▸ Task details:
Copy out every one of the entries below, line for line, with no changes.

▸ Input rows:
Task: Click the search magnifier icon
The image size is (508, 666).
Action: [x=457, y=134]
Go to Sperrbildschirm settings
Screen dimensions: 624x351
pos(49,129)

▸ Exercise output:
Task: Click the search magnifier icon
The image size is (508, 666).
Action: [x=457, y=134]
Go to Sperrbildschirm settings
Screen dimensions: 624x351
pos(49,129)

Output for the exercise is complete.